This is just a simple collection of routines that I use frequently. I have found that I often need to do the same things over and over again, so I have created this repository to store them. I hope you find them useful.
The interpretability module contains wrapper of huggingface LLM/VLM that help to perform interpretability tasks on the model.
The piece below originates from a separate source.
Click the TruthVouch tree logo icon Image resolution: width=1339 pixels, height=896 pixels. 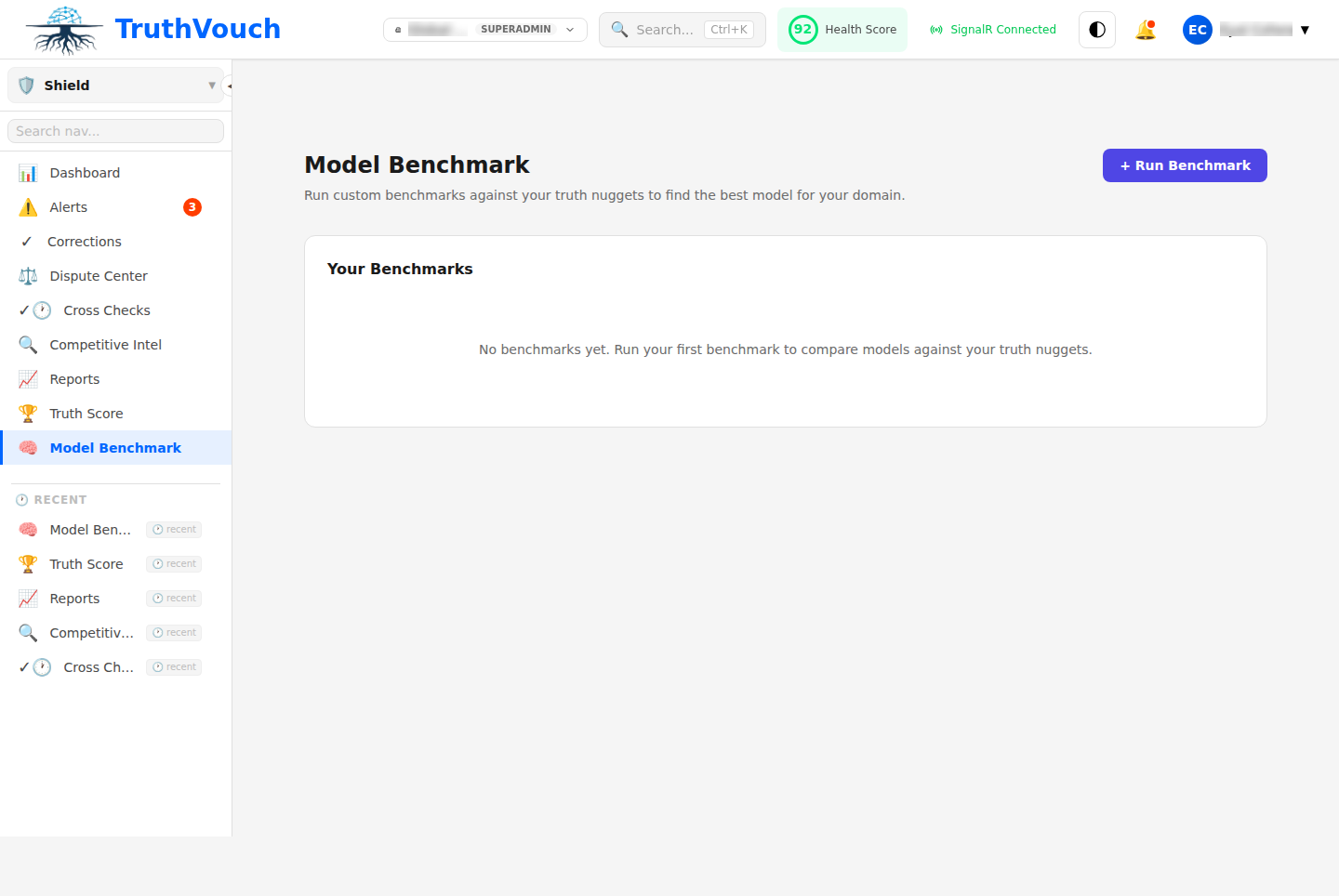pyautogui.click(x=64, y=30)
Currently, it supports:
- Extract activations of any component of the model
- Perform ablation study on the model during inference
- Perform activation patching on the model during inference
# First we need to import the HookedModel and the config classes
from easyroutine.interpretability import HookedModel, ExtractionConfig
hooked_model = HookedModel.from_pretrained(
model_name="mistral-community/pixtral-12b", # the model name
device_map = "auto"
)
# Now let's define a simple dataset
dataset = [
"This is a test",
"This is another test"
]
tokenizer = hooked_model.get_tokenizer()
dataset = tokenizer(dataset, padding=True, truncation=True, return_tensors="pt")
cache = hooked_model.extract_cache(
dataset,
target_token_positions = ["last"],
extraction_config = ExtractionConfig(
extract_resid_out = True
)
)
For publish the package push a commit with the flag:
[patch]
: x.x.7 -> x.x.8[minor]
: x.7.x -> x.8.0[major]
: 2.x.x -> 3.0.0
Example commit: fix multiple bus [patch]